Is my curiosity and subsequent searching for the answer to this question a result of clever marketing? Because now I kind of want a bowl of Frosted Flakes.
posted by peacecorn to Food & Drink (6 answers total) 1 user marked this as a favorite
According to wikipedia and to this timeline Sugar Frosted Flakes have only been around since 1952. You are entitled to make a citizen's arrest of Ms. Jolie.
posted by stupidsexyFlanders at 5:19 PM on November 29, 2008 [1 favorite]

My apologies--I misread. To atone, I went and looked at the Kellogg's site, which has a spiffy timeline. Sugar Frosted Flakes were in fact introduced in 1952, with Tony the Tiger as a mascot.

So, yes, you spotted an anachronism.
posted by neroli at 5:20 PM on November 29, 2008 [1 favorite]

Yup, definitely out of place.

(The one that made my ears burn was when the cop mentioned a "serial killer", almost fifty years before Son of Sam. Clearly someone had a fetish for serial/cereal anachronisms.)
posted by rokusan at 5:53 PM on November 29, 2008 [4 favorites]

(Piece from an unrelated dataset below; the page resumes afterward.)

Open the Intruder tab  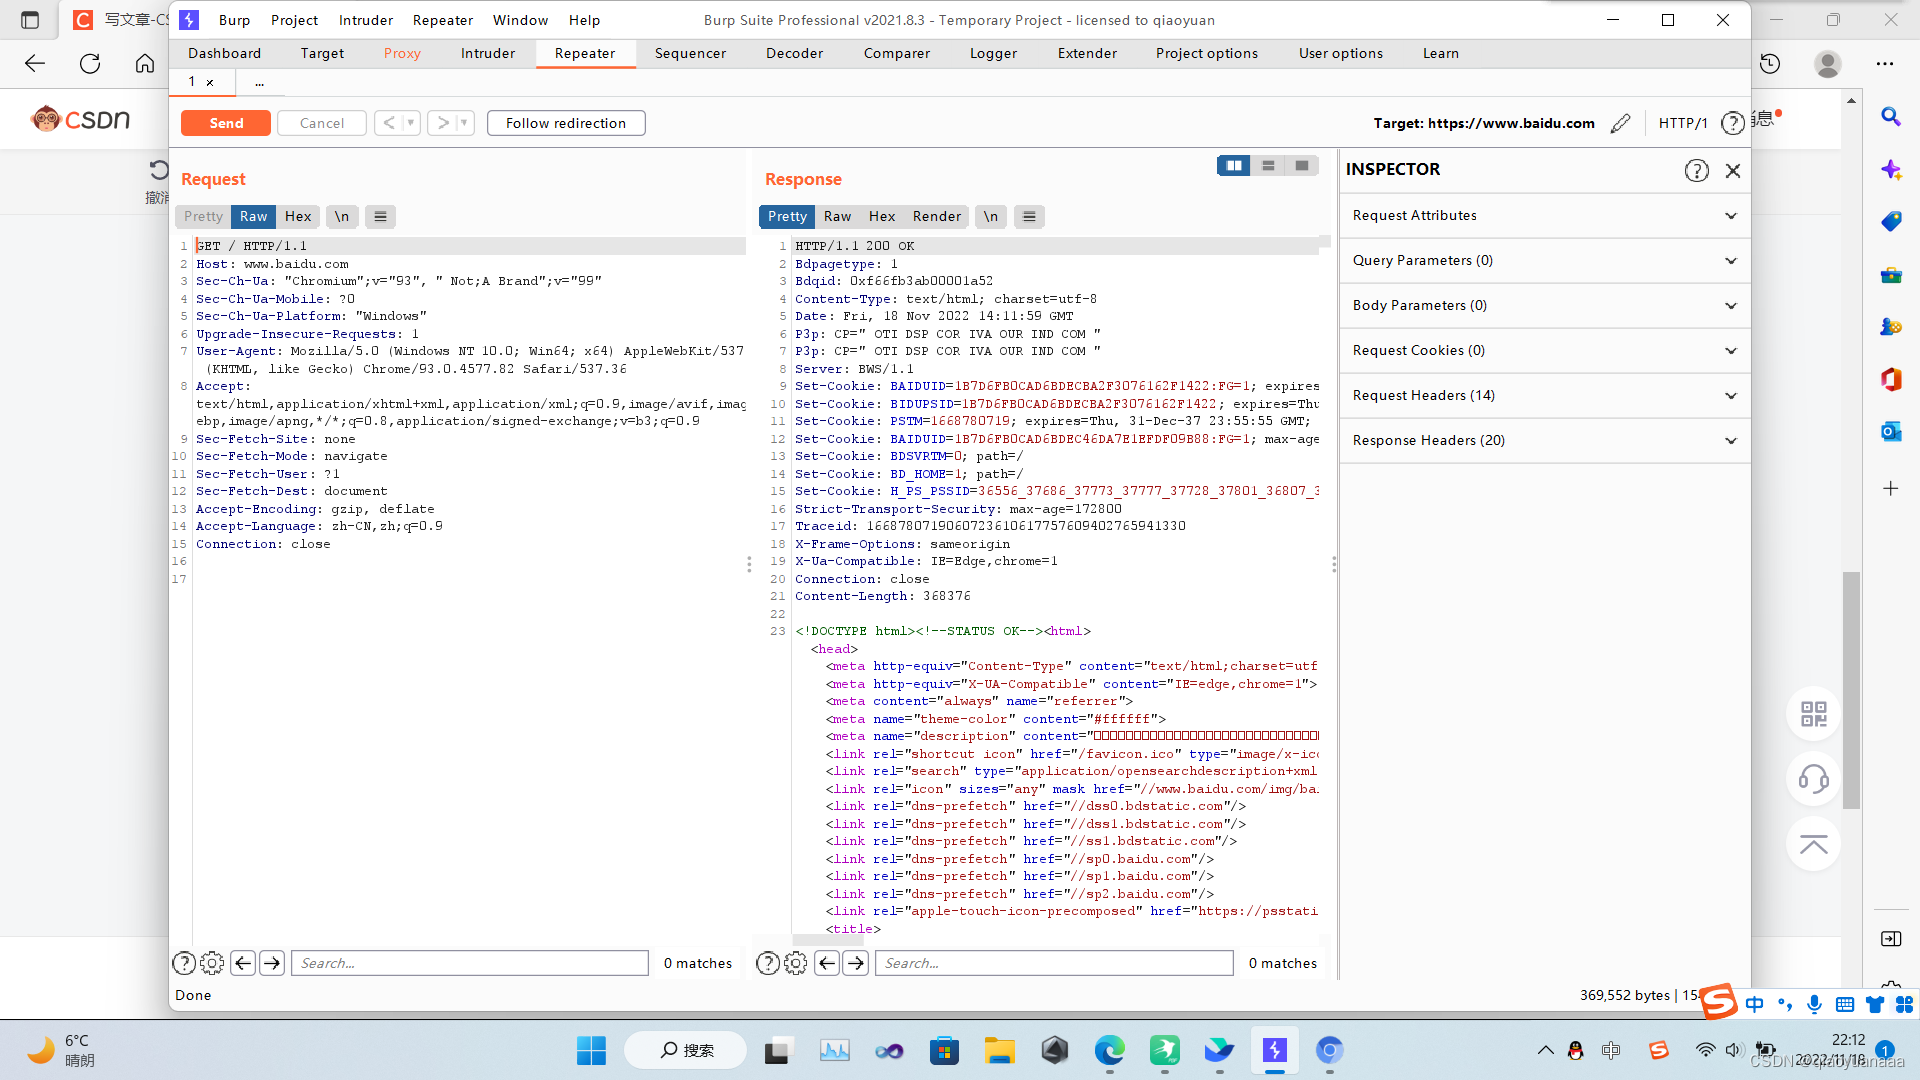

Best answer: To answer your secondary question: if it was a marketing trick, it doesn't seem to have had much impact, though something made interest spike a couple months before the film was released.
posted by rokusan at 5:56 PM on November 29, 2008


It seems like a misstep by the production designers, but perhaps they had a reason for the choice. For what it's worth, I also thought the protest signs seen in the trailer were wrong.
posted by dhartung at 10:10 PM on November 29, 2008

dhartung, no kidding- the protest signs in that movie were ridiculous. Some were hand-made- totally fine- but there were a lot of others that were made with some sort of printing technology that I really don't think would have existed in a regular person's home at the time. They looked like laser printer samples from Kinko's. Oh, also, keep an eye peeled for two Angelina Jolie tattoo sightings. (Also, the movie is bad.)